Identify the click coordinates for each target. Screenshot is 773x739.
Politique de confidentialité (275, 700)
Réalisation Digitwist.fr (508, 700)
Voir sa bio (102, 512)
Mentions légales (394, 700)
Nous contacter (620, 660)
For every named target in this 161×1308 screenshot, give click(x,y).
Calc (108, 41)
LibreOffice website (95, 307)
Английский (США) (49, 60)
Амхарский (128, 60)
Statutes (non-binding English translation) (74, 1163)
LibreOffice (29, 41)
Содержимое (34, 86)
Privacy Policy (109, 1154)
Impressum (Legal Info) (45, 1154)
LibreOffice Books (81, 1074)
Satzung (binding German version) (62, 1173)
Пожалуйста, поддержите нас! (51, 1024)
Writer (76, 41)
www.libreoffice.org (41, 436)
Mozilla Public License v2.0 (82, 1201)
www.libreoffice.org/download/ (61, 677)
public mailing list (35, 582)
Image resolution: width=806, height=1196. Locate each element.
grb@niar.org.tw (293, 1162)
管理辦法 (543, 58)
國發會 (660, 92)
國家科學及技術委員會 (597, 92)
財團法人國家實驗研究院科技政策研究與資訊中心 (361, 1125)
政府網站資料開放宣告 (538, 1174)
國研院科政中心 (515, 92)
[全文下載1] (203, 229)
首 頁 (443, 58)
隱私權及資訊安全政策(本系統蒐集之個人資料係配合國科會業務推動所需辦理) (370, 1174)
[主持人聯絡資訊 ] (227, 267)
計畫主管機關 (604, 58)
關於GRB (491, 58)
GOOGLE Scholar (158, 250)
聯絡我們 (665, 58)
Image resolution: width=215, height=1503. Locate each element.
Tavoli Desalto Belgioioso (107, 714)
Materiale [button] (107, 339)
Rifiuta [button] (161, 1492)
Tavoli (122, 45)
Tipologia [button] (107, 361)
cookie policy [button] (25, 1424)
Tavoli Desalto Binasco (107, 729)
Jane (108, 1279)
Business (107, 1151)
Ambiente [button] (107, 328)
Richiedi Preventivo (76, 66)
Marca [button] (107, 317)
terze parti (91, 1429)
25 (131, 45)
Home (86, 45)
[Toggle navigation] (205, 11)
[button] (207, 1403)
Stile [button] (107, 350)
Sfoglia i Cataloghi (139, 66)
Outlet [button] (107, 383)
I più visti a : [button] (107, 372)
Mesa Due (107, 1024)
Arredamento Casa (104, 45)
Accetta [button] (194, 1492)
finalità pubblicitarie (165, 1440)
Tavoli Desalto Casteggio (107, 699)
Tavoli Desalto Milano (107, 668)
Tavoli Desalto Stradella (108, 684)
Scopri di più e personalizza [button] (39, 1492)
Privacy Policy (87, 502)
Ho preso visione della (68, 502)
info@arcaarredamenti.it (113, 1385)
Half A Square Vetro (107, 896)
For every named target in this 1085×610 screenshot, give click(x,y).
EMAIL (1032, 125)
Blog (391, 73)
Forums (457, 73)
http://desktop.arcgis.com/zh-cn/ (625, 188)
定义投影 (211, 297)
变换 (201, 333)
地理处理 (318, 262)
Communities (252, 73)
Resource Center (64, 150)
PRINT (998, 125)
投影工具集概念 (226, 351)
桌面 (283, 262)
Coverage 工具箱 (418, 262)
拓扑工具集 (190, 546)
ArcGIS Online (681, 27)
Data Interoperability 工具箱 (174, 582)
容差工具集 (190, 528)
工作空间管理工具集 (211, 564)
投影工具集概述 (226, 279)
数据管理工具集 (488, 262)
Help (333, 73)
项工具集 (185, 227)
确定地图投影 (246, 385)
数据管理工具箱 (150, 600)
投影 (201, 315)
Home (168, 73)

— The request —
Rewrite all of the records above, changing every occurrence of "Image resolution" to "Image dimensions" and leaving all other text as it is.

— Response to this exercise —
Identify the click coordinates for each target. Screenshot is 773x739.
Politique de confidentialité (275, 700)
Réalisation Digitwist.fr (508, 700)
Voir sa bio (102, 512)
Mentions légales (394, 700)
Nous contacter (620, 660)
For every named target in this 161×1308 screenshot, give click(x,y).
Calc (108, 41)
LibreOffice website (95, 307)
Английский (США) (49, 60)
Амхарский (128, 60)
Statutes (non-binding English translation) (74, 1163)
LibreOffice (29, 41)
Содержимое (34, 86)
Privacy Policy (109, 1154)
Impressum (Legal Info) (45, 1154)
LibreOffice Books (81, 1074)
Satzung (binding German version) (62, 1173)
Пожалуйста, поддержите нас! (51, 1024)
Writer (76, 41)
www.libreoffice.org (41, 436)
Mozilla Public License v2.0 (82, 1201)
www.libreoffice.org/download/ (61, 677)
public mailing list (35, 582)
Image dimensions: width=806, height=1196. Locate each element.
grb@niar.org.tw (293, 1162)
管理辦法 (543, 58)
國發會 (660, 92)
國家科學及技術委員會 (597, 92)
財團法人國家實驗研究院科技政策研究與資訊中心 (361, 1125)
政府網站資料開放宣告 (538, 1174)
國研院科政中心 (515, 92)
[全文下載1] (203, 229)
首 頁 (443, 58)
隱私權及資訊安全政策(本系統蒐集之個人資料係配合國科會業務推動所需辦理) (370, 1174)
[主持人聯絡資訊 ] (227, 267)
計畫主管機關 (604, 58)
關於GRB (491, 58)
GOOGLE Scholar (158, 250)
聯絡我們 (665, 58)
Image dimensions: width=215, height=1503. Locate each element.
Tavoli Desalto Belgioioso (107, 714)
Materiale [button] (107, 339)
Rifiuta [button] (161, 1492)
Tavoli (122, 45)
Tipologia [button] (107, 361)
cookie policy [button] (25, 1424)
Tavoli Desalto Binasco (107, 729)
Jane (108, 1279)
Business (107, 1151)
Ambiente [button] (107, 328)
Richiedi Preventivo (76, 66)
Marca [button] (107, 317)
terze parti (91, 1429)
25 (131, 45)
Home (86, 45)
[Toggle navigation] (205, 11)
[button] (207, 1403)
Stile [button] (107, 350)
Sfoglia i Cataloghi (139, 66)
Outlet [button] (107, 383)
I più visti a : [button] (107, 372)
Mesa Due (107, 1024)
Arredamento Casa (104, 45)
Accetta [button] (194, 1492)
finalità pubblicitarie (165, 1440)
Tavoli Desalto Casteggio (107, 699)
Tavoli Desalto Milano (107, 668)
Tavoli Desalto Stradella (108, 684)
Scopri di più e personalizza [button] (39, 1492)
Privacy Policy (87, 502)
Ho preso visione della (68, 502)
info@arcaarredamenti.it (113, 1385)
Half A Square Vetro (107, 896)
For every named target in this 1085×610 screenshot, give click(x,y).
EMAIL (1032, 125)
Blog (391, 73)
Forums (457, 73)
http://desktop.arcgis.com/zh-cn/ (625, 188)
定义投影 (211, 297)
变换 (201, 333)
地理处理 (318, 262)
Communities (252, 73)
Resource Center (64, 150)
PRINT (998, 125)
投影工具集概念 (226, 351)
桌面 (283, 262)
Coverage 工具箱 (418, 262)
拓扑工具集 (190, 546)
ArcGIS Online (681, 27)
Data Interoperability 工具箱 (174, 582)
容差工具集 (190, 528)
工作空间管理工具集 (211, 564)
投影工具集概述 (226, 279)
数据管理工具集 (488, 262)
Help (333, 73)
项工具集 (185, 227)
确定地图投影 (246, 385)
数据管理工具箱 (150, 600)
投影 (201, 315)
Home (168, 73)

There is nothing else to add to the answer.